Without changing a single character, copy every record below.
- Opening Delimiter -
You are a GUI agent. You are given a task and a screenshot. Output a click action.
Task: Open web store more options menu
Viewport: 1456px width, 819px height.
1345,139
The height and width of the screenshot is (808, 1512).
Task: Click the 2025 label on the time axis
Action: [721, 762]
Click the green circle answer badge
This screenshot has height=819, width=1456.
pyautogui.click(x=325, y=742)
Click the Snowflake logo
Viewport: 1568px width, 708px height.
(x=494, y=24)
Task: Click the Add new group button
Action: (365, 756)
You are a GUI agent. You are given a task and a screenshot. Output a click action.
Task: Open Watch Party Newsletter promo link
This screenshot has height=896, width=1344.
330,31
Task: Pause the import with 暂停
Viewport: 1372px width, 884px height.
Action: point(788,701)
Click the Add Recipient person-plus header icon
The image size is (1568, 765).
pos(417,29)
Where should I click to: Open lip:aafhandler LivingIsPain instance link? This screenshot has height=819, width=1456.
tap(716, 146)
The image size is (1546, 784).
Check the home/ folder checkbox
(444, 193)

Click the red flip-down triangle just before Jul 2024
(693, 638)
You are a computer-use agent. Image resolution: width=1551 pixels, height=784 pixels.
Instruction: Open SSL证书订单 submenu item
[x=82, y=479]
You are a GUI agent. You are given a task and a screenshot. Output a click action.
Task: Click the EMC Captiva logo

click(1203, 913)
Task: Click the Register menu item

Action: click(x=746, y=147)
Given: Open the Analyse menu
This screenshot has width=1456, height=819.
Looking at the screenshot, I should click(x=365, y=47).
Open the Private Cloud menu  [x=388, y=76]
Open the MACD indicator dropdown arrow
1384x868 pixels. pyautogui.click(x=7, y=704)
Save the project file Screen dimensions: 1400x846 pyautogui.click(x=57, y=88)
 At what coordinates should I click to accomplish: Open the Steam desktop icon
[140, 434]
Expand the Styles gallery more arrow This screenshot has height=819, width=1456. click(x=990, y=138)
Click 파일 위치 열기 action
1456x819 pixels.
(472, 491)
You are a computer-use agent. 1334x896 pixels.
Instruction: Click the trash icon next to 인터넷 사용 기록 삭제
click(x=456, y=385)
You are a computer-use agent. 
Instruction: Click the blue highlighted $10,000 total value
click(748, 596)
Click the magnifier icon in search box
- Closing Delimiter -
* _Answer space_
You are a GUI agent. You are given a task and a screenshot. Output a click action.
Task: Open web store more options menu
Viewport: 1456px width, 819px height.
1345,139
The height and width of the screenshot is (808, 1512).
Task: Click the 2025 label on the time axis
Action: [721, 762]
Click the green circle answer badge
This screenshot has height=819, width=1456.
pyautogui.click(x=325, y=742)
Click the Snowflake logo
Viewport: 1568px width, 708px height.
(x=494, y=24)
Task: Click the Add new group button
Action: (365, 756)
You are a GUI agent. You are given a task and a screenshot. Output a click action.
Task: Open Watch Party Newsletter promo link
This screenshot has height=896, width=1344.
330,31
Task: Pause the import with 暂停
Viewport: 1372px width, 884px height.
Action: point(788,701)
Click the Add Recipient person-plus header icon
The image size is (1568, 765).
pos(417,29)
Where should I click to: Open lip:aafhandler LivingIsPain instance link? This screenshot has height=819, width=1456.
tap(716, 146)
The image size is (1546, 784).
Check the home/ folder checkbox
(444, 193)

Click the red flip-down triangle just before Jul 2024
(693, 638)
You are a computer-use agent. Image resolution: width=1551 pixels, height=784 pixels.
Instruction: Open SSL证书订单 submenu item
[x=82, y=479]
You are a GUI agent. You are given a task and a screenshot. Output a click action.
Task: Click the EMC Captiva logo

click(1203, 913)
Task: Click the Register menu item

Action: click(x=746, y=147)
Given: Open the Analyse menu
This screenshot has width=1456, height=819.
Looking at the screenshot, I should click(x=365, y=47).
Open the Private Cloud menu  [x=388, y=76]
Open the MACD indicator dropdown arrow
1384x868 pixels. pyautogui.click(x=7, y=704)
Save the project file Screen dimensions: 1400x846 pyautogui.click(x=57, y=88)
 At what coordinates should I click to accomplish: Open the Steam desktop icon
[140, 434]
Expand the Styles gallery more arrow This screenshot has height=819, width=1456. click(x=990, y=138)
Click 파일 위치 열기 action
1456x819 pixels.
(472, 491)
You are a computer-use agent. 1334x896 pixels.
Instruction: Click the trash icon next to 인터넷 사용 기록 삭제
click(x=456, y=385)
You are a computer-use agent. 
Instruction: Click the blue highlighted $10,000 total value
click(748, 596)
Click the magnifier icon in search box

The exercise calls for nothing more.